Problem details ::
Leave the pictures out and quote only the lines from the one with "Where should I" down to the end of the listing below.

Source data ::

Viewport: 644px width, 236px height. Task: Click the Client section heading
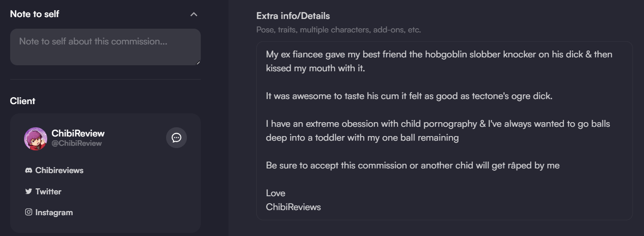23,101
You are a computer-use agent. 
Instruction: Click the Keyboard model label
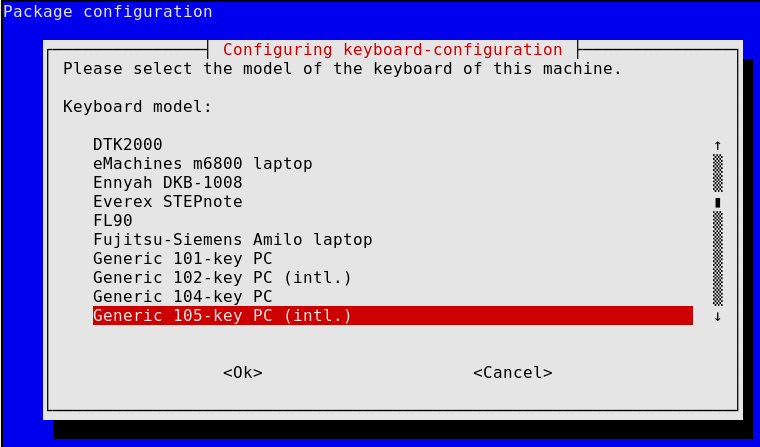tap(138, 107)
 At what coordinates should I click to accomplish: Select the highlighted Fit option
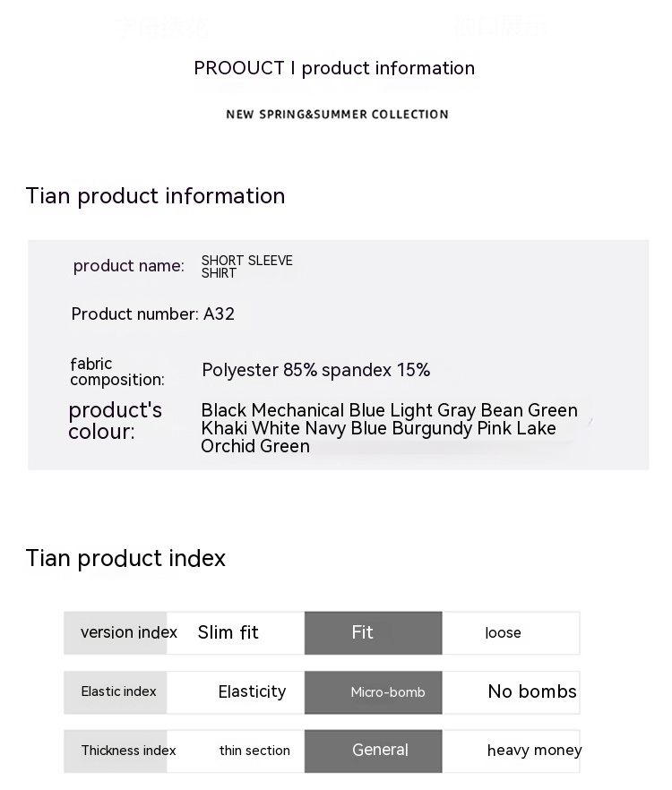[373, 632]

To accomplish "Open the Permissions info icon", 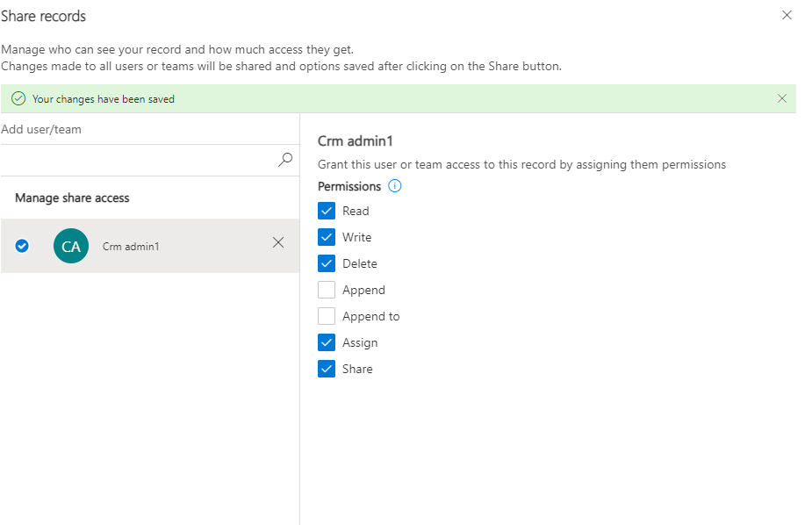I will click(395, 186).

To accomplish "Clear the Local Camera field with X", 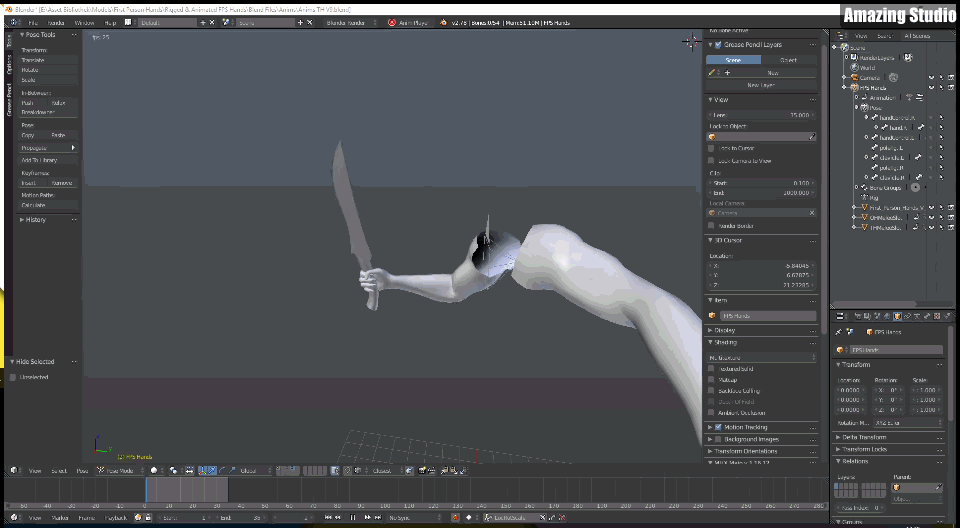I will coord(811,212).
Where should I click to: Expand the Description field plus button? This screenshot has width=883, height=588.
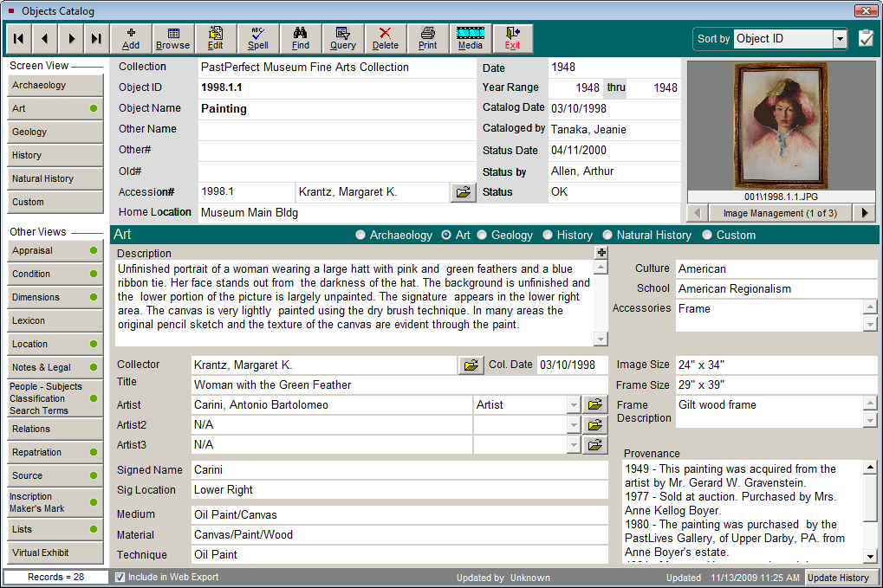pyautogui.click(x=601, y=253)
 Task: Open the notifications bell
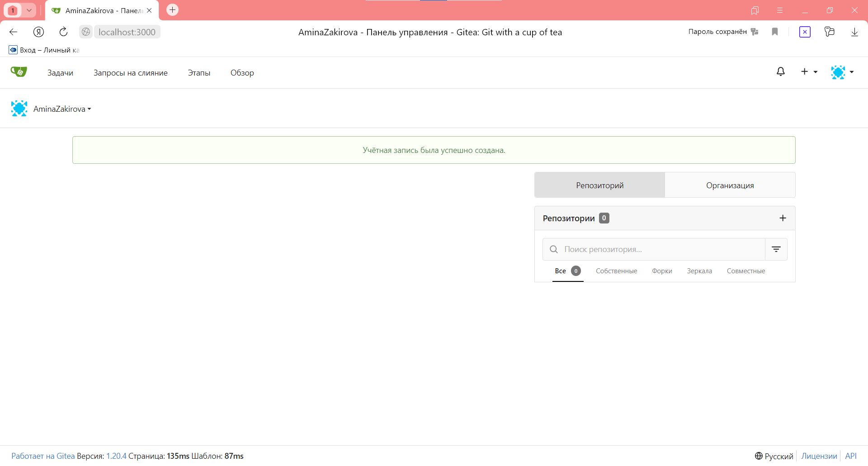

Task answer ::
Where should I click to: Expand the Description field plus button? This screenshot has width=883, height=588.
pyautogui.click(x=601, y=253)
 Task: Open the notifications bell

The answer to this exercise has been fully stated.